今日は仕事だと言っていたが、私服に着替えている。最高に格好いい。

「お久しぶりです。」

周りの女性の視線を痛いほど感じながら、俺は彼の元にかけていく。

当の由良さんは何も気にした様子はなく、自然に俺と手を繋いだ。

けれど見上げた先に映る彼の瞳はやはりどこか寂しげで。

「早速行こうか。」

…心臓がうるさい。顔が熱い。でもこんなことに惑わされていてはいけない。今度は由良さんに俺が手を差し伸べる番なのだから。

落ち着け、俺。



金曜日とはいえ平日の夜で、クリスマスからは遠く、客はまばらだ。

「幹斗くん、水族館好きなの?」

「あ、…ええ、まあ… 」

なんとなく目を逸らす。本当は学校行事でしか行ったことがない。

家以外で人目を気にせず過ごせる場所、かつ話すことができて、重い話をそれとなく切り出せる場所、というとこのくらいしか思いつかなかったのだ。

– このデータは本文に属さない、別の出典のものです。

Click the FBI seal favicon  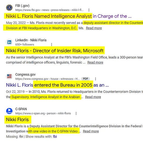pos(9,8)
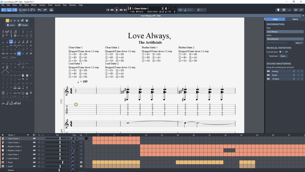This screenshot has width=305, height=172.
Task: Open the Effects menu
Action: (x=34, y=5)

「夜の水族館なんて、ちょっと不思議な感じだね。…あ、流石にイルカショーとかはやってないんだね。」

パンフレットとにらめっこしながら由良さんが言う。

「その代わりに普段やっていないライトアップとか、されるみたいです。」

「それは楽しみだ。」

入ってすぐ、クラゲが虹色にライトアップされていた。

その先に進むと、暗い照明の中で、様々な深海魚の水槽がある。

「あの、手… 」

チケットを買う瞬間を除いて、由良さんはずっと俺と手を繋いでいる。しかし館内は人もまばらではぐれる心配もないし、何より俺の心臓がもたない。

そろそろ離しませんか?と目で訴えてみた。

「つなぐの、嫌?」

しかし由良さんに悲しそうに言われ、いえ、と首を振ってしまった。無理だ。こんな、すがるように見られたら断れない。

そうして由良さんと他愛のない話をしながら館内を回り、気づけば巡路の半分以上まで来てしまった。